TASK DATA section start
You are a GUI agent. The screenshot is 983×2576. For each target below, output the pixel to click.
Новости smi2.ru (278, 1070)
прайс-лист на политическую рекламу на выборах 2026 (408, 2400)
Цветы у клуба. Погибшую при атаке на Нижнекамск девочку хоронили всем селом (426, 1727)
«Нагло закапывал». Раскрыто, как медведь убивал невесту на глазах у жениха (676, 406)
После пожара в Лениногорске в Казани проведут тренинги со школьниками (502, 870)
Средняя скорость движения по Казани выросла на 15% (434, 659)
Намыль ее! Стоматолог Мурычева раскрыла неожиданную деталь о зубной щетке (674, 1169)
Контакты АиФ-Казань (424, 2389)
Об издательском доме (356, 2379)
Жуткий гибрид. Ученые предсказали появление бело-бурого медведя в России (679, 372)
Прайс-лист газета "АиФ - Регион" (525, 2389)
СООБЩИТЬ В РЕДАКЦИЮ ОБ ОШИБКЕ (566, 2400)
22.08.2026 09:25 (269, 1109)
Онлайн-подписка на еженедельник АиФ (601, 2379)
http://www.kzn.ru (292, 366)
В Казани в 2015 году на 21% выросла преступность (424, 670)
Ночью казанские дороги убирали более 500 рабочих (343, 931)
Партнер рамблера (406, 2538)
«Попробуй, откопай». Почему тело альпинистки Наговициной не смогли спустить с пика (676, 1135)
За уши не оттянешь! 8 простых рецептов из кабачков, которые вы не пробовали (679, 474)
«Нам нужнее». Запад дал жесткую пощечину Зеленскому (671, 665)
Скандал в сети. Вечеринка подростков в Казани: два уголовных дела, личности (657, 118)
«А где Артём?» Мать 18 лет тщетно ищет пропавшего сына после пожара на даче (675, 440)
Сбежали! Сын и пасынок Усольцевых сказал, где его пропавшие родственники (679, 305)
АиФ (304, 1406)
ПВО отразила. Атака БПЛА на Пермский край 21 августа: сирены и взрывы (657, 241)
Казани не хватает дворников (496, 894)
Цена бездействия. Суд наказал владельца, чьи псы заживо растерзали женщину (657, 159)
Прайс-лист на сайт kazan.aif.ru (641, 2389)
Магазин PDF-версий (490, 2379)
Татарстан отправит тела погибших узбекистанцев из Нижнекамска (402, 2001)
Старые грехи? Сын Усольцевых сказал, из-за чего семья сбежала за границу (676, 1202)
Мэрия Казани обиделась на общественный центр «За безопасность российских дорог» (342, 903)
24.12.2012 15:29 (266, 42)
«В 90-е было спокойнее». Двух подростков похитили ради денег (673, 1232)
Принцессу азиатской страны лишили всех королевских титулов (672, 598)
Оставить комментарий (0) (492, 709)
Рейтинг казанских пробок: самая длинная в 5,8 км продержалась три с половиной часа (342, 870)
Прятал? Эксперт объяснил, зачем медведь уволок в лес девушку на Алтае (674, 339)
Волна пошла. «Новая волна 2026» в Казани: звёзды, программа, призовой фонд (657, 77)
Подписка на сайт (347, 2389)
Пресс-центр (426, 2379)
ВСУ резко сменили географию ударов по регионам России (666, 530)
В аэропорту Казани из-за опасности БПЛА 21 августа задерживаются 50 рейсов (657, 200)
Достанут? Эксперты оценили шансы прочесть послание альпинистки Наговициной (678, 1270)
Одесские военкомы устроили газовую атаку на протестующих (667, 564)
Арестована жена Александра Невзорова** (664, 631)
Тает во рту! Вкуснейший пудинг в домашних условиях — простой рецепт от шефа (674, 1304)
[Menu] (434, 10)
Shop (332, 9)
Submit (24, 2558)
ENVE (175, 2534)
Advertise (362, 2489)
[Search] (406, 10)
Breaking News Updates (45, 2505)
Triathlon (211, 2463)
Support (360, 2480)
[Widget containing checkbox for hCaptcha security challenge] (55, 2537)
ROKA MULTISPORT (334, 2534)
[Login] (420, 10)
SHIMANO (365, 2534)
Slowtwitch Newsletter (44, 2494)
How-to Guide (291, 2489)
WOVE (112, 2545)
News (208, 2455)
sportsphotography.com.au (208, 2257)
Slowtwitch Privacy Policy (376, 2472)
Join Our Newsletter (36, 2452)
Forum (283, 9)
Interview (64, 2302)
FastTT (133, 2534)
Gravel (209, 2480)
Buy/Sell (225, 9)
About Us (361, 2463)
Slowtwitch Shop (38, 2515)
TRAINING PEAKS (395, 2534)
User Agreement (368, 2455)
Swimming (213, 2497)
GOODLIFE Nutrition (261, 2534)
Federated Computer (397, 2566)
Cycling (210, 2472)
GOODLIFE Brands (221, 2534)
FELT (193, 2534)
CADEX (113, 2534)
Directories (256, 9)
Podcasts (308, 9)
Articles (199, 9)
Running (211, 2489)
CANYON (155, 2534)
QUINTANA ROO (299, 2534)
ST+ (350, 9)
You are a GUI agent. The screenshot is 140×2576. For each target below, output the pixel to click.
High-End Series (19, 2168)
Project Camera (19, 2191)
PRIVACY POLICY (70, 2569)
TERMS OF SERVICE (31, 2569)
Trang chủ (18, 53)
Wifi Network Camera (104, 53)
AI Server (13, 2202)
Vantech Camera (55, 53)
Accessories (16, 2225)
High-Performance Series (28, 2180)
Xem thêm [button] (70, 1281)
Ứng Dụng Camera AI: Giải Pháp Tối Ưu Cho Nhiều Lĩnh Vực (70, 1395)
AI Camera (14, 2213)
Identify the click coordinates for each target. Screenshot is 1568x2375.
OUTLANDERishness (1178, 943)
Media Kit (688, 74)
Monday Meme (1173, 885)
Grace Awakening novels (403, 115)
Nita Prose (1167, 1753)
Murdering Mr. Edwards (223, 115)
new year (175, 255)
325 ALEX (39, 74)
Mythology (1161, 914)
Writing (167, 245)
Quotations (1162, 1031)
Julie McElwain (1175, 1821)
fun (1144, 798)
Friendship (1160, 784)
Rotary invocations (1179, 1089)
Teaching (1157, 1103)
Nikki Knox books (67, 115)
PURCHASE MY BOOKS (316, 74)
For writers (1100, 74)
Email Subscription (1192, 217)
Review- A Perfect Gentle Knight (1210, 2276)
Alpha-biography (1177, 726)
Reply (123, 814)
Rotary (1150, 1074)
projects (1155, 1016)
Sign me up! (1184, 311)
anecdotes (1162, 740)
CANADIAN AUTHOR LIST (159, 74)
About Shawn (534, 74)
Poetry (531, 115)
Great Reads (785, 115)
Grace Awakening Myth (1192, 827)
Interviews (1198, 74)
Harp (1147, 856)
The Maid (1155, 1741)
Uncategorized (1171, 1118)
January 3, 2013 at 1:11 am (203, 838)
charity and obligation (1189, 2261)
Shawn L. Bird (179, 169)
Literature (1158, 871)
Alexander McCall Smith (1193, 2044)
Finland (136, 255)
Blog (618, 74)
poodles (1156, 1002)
TASK DATA section end
[YOUR ASSIGNMENT] Each line of the data that holds the word "Grace" should be copied.

[EXERCISE SOLUTION]
Grace Awakening novels (403, 115)
Grace Awakening Myth (1192, 827)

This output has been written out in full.